Ella vive en la localidad santafesina de Desvío Arijón y la casa de Miriam Martínez linda con un depósito que hace las veces de acopio de frutilla y otros vegetales, el mismo se ha convertido en un verdadero calvario para esta mujer y su madre. La similitud con el caso de la pequeña Ludmila, vuelve a interpelar los controles y exacerbar responsabilidades.

Miriam Martínez mora en la localidad santafesina de Desvío Arijón (dpto San Jerónimo), ella es docente titular de nivel inicial de la escuela del pueblo. Actualmente se encuentra domiciliada en Avenida José Arijón 1050, donde vive junto a su madre, una maestra jubilada de 73 años. Nacida y criada en la casa donde habitan, hoy en día contempla como aquella tranquilidad que supo abrazarla desde niña, ha mutado de una manera escabrosa.

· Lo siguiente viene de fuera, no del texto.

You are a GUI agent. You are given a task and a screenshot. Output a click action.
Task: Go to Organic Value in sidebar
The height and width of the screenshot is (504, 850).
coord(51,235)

Los conflictos con un vecino que lleva adelante un acopio de distintas frutas y vegetales, se desatarían 5 años atrás. Desde allí, mediaciones, denuncias en la comuna local y un largo peregrinar que incluye destacamentos policiales, centros de salud y juzgados. El camino de aquellos que no quieren hipotecar su vida en mano de los agrovenenos, mostraría un nuevo sendero, el que transitarían madre e hija enarbolando su dignidad como único y preciado estandarte.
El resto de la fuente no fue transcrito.